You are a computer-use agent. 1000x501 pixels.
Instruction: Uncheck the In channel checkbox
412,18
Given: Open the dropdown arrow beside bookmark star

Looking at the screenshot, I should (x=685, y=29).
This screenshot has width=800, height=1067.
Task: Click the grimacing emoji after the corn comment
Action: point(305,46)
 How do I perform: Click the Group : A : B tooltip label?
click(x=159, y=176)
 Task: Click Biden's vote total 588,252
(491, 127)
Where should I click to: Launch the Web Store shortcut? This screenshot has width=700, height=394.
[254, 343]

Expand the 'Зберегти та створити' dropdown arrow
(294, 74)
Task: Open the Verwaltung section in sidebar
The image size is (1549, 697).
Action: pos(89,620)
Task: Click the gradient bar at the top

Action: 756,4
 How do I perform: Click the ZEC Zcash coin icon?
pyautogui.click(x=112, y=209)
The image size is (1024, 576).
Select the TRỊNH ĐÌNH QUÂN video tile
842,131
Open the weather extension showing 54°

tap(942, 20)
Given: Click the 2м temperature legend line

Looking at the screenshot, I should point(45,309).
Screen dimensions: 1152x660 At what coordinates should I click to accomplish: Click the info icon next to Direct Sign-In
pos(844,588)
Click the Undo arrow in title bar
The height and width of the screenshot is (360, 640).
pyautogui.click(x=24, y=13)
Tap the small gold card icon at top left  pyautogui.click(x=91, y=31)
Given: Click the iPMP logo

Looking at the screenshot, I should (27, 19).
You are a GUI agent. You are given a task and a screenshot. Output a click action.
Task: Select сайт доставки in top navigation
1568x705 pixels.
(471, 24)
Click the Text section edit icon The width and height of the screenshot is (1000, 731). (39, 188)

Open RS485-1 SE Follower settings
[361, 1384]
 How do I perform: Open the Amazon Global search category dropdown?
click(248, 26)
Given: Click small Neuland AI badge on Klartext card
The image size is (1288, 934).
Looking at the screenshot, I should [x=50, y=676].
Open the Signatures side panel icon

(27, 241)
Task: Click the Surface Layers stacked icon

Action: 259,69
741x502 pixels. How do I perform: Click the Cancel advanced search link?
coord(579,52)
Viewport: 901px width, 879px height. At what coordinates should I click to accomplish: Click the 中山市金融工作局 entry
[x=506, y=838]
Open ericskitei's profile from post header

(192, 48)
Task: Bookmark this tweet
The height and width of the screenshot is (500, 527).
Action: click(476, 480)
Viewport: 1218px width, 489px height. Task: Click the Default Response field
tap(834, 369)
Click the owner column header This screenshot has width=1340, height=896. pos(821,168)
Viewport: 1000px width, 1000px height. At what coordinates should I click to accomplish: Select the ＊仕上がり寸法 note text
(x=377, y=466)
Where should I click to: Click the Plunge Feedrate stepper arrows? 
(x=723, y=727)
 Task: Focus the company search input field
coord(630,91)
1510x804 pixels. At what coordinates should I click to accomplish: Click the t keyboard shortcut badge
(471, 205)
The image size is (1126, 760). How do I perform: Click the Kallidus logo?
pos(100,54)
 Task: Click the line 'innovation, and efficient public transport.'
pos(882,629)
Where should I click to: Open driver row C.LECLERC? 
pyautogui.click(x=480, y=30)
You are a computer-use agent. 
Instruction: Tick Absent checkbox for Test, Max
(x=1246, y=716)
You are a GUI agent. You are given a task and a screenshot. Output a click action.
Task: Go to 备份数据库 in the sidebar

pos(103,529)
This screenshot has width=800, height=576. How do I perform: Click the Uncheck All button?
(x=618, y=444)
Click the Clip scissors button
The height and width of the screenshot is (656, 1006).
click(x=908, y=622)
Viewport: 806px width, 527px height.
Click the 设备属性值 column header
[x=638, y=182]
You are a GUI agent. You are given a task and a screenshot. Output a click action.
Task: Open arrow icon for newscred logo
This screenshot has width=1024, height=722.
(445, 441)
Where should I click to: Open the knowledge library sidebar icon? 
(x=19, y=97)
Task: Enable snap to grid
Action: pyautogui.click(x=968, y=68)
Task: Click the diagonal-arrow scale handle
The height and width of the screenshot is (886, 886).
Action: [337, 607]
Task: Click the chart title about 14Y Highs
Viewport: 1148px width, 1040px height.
◆ ◆ ◆ ◆
• WHAT YOU WILL DO: The whole listing must be reproduced exactly. Do not skip a line.

• OUTPUT FOR THIS EXERCISE:
You are a computer-use agent. 1000x501 pixels.
Instruction: Uncheck the In channel checkbox
412,18
Given: Open the dropdown arrow beside bookmark star

Looking at the screenshot, I should (x=685, y=29).
This screenshot has width=800, height=1067.
Task: Click the grimacing emoji after the corn comment
Action: point(305,46)
 How do I perform: Click the Group : A : B tooltip label?
click(x=159, y=176)
 Task: Click Biden's vote total 588,252
(491, 127)
Where should I click to: Launch the Web Store shortcut? This screenshot has width=700, height=394.
[254, 343]

Expand the 'Зберегти та створити' dropdown arrow
(294, 74)
Task: Open the Verwaltung section in sidebar
The image size is (1549, 697).
Action: pos(89,620)
Task: Click the gradient bar at the top

Action: 756,4
 How do I perform: Click the ZEC Zcash coin icon?
pyautogui.click(x=112, y=209)
The image size is (1024, 576).
Select the TRỊNH ĐÌNH QUÂN video tile
842,131
Open the weather extension showing 54°

tap(942, 20)
Given: Click the 2м temperature legend line

Looking at the screenshot, I should point(45,309).
Screen dimensions: 1152x660 At what coordinates should I click to accomplish: Click the info icon next to Direct Sign-In
pos(844,588)
Click the Undo arrow in title bar
The height and width of the screenshot is (360, 640).
pyautogui.click(x=24, y=13)
Tap the small gold card icon at top left  pyautogui.click(x=91, y=31)
Given: Click the iPMP logo

Looking at the screenshot, I should (27, 19).
You are a GUI agent. You are given a task and a screenshot. Output a click action.
Task: Select сайт доставки in top navigation
1568x705 pixels.
(471, 24)
Click the Text section edit icon The width and height of the screenshot is (1000, 731). (39, 188)

Open RS485-1 SE Follower settings
[361, 1384]
 How do I perform: Open the Amazon Global search category dropdown?
click(248, 26)
Given: Click small Neuland AI badge on Klartext card
The image size is (1288, 934).
Looking at the screenshot, I should [x=50, y=676].
Open the Signatures side panel icon

(27, 241)
Task: Click the Surface Layers stacked icon

Action: 259,69
741x502 pixels. How do I perform: Click the Cancel advanced search link?
coord(579,52)
Viewport: 901px width, 879px height. At what coordinates should I click to accomplish: Click the 中山市金融工作局 entry
[x=506, y=838]
Open ericskitei's profile from post header

(192, 48)
Task: Bookmark this tweet
The height and width of the screenshot is (500, 527).
Action: click(476, 480)
Viewport: 1218px width, 489px height. Task: Click the Default Response field
tap(834, 369)
Click the owner column header This screenshot has width=1340, height=896. pos(821,168)
Viewport: 1000px width, 1000px height. At what coordinates should I click to accomplish: Select the ＊仕上がり寸法 note text
(x=377, y=466)
Where should I click to: Click the Plunge Feedrate stepper arrows? 
(x=723, y=727)
 Task: Focus the company search input field
coord(630,91)
1510x804 pixels. At what coordinates should I click to accomplish: Click the t keyboard shortcut badge
(471, 205)
The image size is (1126, 760). How do I perform: Click the Kallidus logo?
pos(100,54)
 Task: Click the line 'innovation, and efficient public transport.'
pos(882,629)
Where should I click to: Open driver row C.LECLERC? 
pyautogui.click(x=480, y=30)
You are a computer-use agent. 
Instruction: Tick Absent checkbox for Test, Max
(x=1246, y=716)
You are a GUI agent. You are given a task and a screenshot. Output a click action.
Task: Go to 备份数据库 in the sidebar

pos(103,529)
This screenshot has width=800, height=576. How do I perform: Click the Uncheck All button?
(x=618, y=444)
Click the Clip scissors button
The height and width of the screenshot is (656, 1006).
click(x=908, y=622)
Viewport: 806px width, 527px height.
Click the 设备属性值 column header
[x=638, y=182]
You are a GUI agent. You are given a task and a screenshot. Output a click action.
Task: Open arrow icon for newscred logo
This screenshot has width=1024, height=722.
(445, 441)
Where should I click to: Open the knowledge library sidebar icon? 
(x=19, y=97)
Task: Enable snap to grid
Action: pyautogui.click(x=968, y=68)
Task: Click the diagonal-arrow scale handle
The height and width of the screenshot is (886, 886).
Action: [337, 607]
Task: Click the chart title about 14Y Highs
Viewport: 1148px width, 1040px height.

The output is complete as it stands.